▶ [Request]
Reproduce the rows below, substituting "Display size" for every occurrence of "Screen dimensions" and leaving all other text unaltered.
=== Material ===
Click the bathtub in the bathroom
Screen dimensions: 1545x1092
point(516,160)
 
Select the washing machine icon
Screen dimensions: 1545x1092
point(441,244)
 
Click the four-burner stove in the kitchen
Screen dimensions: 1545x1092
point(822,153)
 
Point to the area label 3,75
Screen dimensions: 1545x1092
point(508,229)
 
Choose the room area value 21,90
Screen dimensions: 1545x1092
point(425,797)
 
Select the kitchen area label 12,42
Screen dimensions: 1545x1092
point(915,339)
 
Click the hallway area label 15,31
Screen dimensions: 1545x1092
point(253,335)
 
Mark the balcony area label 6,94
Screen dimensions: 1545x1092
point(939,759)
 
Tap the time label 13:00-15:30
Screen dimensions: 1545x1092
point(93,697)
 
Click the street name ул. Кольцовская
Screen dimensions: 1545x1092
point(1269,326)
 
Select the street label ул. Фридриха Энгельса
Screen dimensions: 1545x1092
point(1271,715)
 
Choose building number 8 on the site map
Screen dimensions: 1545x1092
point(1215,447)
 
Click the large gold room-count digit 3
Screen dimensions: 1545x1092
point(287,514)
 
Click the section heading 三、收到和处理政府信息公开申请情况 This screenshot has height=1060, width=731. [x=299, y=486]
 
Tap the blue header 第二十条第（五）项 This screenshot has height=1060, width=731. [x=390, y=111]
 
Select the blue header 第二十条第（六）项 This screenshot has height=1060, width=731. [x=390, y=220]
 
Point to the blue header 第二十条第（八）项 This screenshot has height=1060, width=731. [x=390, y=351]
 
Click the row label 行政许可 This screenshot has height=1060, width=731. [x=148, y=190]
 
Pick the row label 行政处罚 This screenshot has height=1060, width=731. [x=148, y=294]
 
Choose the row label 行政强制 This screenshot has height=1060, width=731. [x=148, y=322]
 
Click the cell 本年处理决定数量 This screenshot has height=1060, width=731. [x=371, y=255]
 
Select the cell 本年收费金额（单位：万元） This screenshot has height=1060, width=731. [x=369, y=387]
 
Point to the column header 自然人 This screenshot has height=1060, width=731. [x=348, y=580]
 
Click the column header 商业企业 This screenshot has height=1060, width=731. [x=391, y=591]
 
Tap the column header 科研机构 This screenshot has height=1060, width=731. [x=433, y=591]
===
▶ [Written answer]
Click the bathtub in the bathroom
Display size: 1545x1092
point(516,160)
 
Select the washing machine icon
Display size: 1545x1092
point(441,244)
 
Click the four-burner stove in the kitchen
Display size: 1545x1092
point(822,153)
 
Point to the area label 3,75
Display size: 1545x1092
point(508,229)
 
Choose the room area value 21,90
Display size: 1545x1092
point(425,797)
 
Select the kitchen area label 12,42
Display size: 1545x1092
point(915,339)
 
Click the hallway area label 15,31
Display size: 1545x1092
point(253,335)
 
Mark the balcony area label 6,94
Display size: 1545x1092
point(939,759)
 
Tap the time label 13:00-15:30
Display size: 1545x1092
point(93,697)
 
Click the street name ул. Кольцовская
Display size: 1545x1092
point(1269,326)
 
Select the street label ул. Фридриха Энгельса
Display size: 1545x1092
point(1271,715)
 
Choose building number 8 on the site map
Display size: 1545x1092
point(1215,447)
 
Click the large gold room-count digit 3
Display size: 1545x1092
point(287,514)
 
Click the section heading 三、收到和处理政府信息公开申请情况 This screenshot has height=1060, width=731. [x=299, y=486]
 
Tap the blue header 第二十条第（五）项 This screenshot has height=1060, width=731. [x=390, y=111]
 
Select the blue header 第二十条第（六）项 This screenshot has height=1060, width=731. [x=390, y=220]
 
Point to the blue header 第二十条第（八）项 This screenshot has height=1060, width=731. [x=390, y=351]
 
Click the row label 行政许可 This screenshot has height=1060, width=731. [x=148, y=190]
 
Pick the row label 行政处罚 This screenshot has height=1060, width=731. [x=148, y=294]
 
Choose the row label 行政强制 This screenshot has height=1060, width=731. [x=148, y=322]
 
Click the cell 本年处理决定数量 This screenshot has height=1060, width=731. [x=371, y=255]
 
Select the cell 本年收费金额（单位：万元） This screenshot has height=1060, width=731. [x=369, y=387]
 
Point to the column header 自然人 This screenshot has height=1060, width=731. [x=348, y=580]
 
Click the column header 商业企业 This screenshot has height=1060, width=731. [x=391, y=591]
 
Tap the column header 科研机构 This screenshot has height=1060, width=731. [x=433, y=591]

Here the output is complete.